Your answer must be only the lines below from the one containing "Account [link] (838, 291)" through the one containing "Klicka & Hämta (53, 2343)", copied exactly, with the pictures left out.

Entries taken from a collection

====

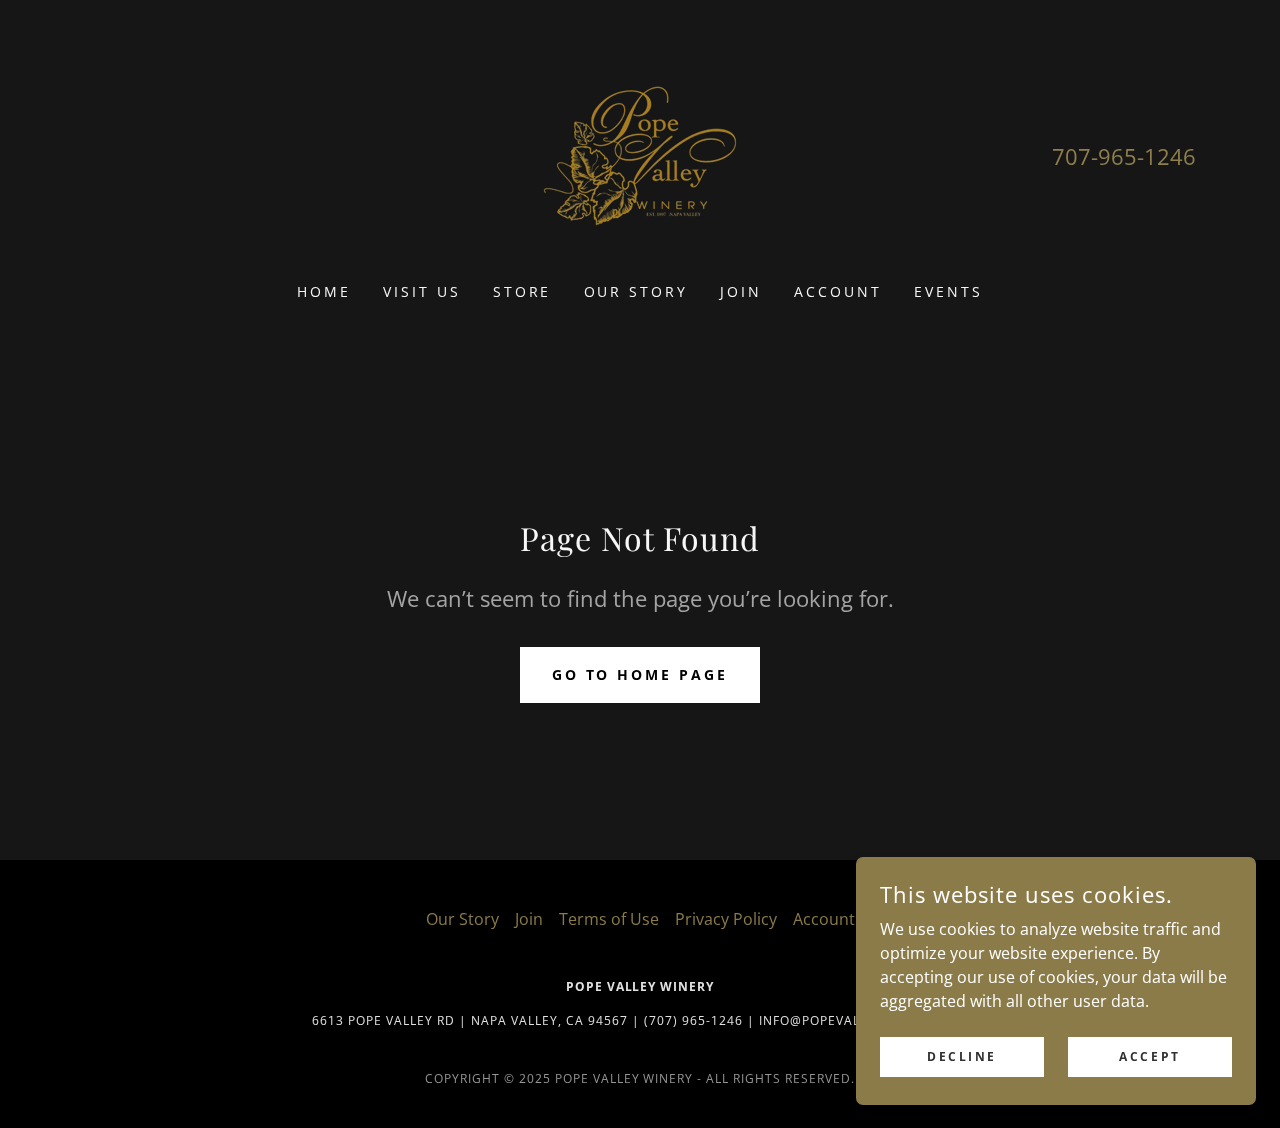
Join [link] (741, 291)
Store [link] (522, 291)
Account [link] (838, 291)
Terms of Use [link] (609, 919)
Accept (1149, 1056)
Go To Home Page (640, 674)
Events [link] (948, 291)
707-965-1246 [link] (1124, 156)
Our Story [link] (636, 291)
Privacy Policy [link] (726, 919)
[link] (640, 154)
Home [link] (324, 291)
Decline (962, 1056)
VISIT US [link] (422, 291)
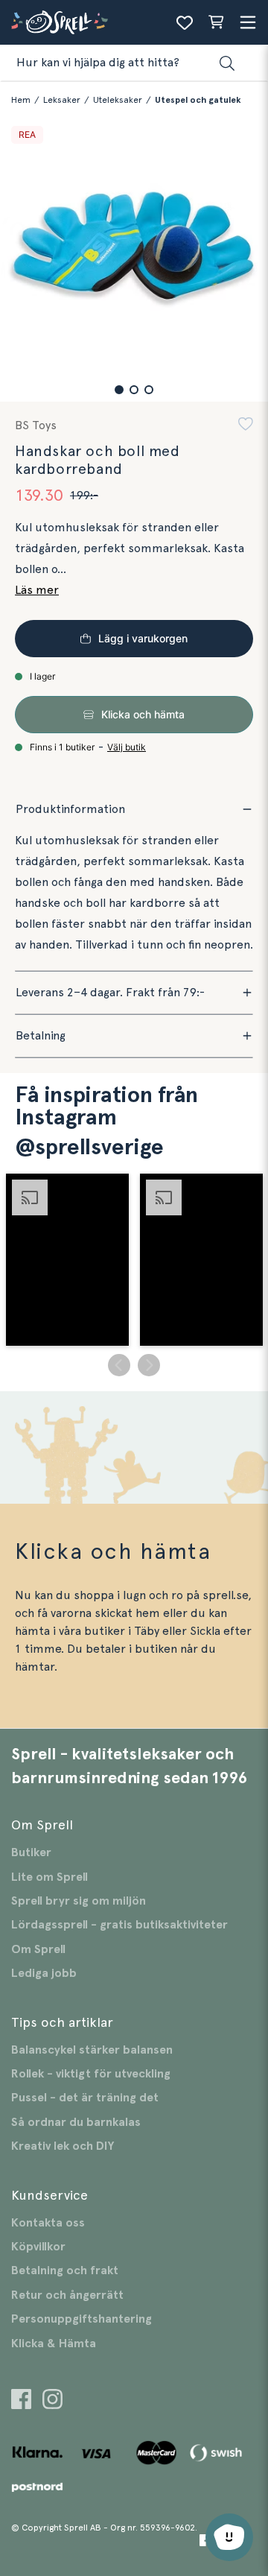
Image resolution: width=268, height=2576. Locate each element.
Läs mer (37, 590)
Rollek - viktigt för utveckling (90, 2074)
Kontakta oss (48, 2223)
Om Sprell (38, 1949)
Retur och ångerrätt (67, 2295)
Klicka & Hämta (53, 2343)
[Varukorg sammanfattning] (216, 22)
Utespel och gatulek (198, 99)
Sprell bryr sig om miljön (78, 1901)
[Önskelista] (184, 22)
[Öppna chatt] (229, 2537)
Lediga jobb (44, 1973)
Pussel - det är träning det (85, 2098)
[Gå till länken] (21, 2401)
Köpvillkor (38, 2247)
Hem (21, 99)
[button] (119, 389)
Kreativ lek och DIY (62, 2146)
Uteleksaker (117, 99)
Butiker (31, 1852)
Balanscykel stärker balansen (92, 2050)
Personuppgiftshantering (81, 2319)
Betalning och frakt (64, 2270)
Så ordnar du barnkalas (76, 2122)
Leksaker (61, 99)
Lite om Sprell (49, 1877)
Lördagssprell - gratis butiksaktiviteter (119, 1925)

====

(RESULT OF THIS EXERCISE)
Account [link] (838, 291)
Terms of Use [link] (609, 919)
Accept (1149, 1056)
Go To Home Page (640, 674)
Events [link] (948, 291)
707-965-1246 [link] (1124, 156)
Our Story [link] (636, 291)
Privacy Policy [link] (726, 919)
[link] (640, 154)
Home [link] (324, 291)
Decline (962, 1056)
VISIT US [link] (422, 291)
Image resolution: width=268, height=2576. Locate each element.
Läs mer (37, 590)
Rollek - viktigt för utveckling (90, 2074)
Kontakta oss (48, 2223)
Om Sprell (38, 1949)
Retur och ångerrätt (67, 2295)
Klicka & Hämta (53, 2343)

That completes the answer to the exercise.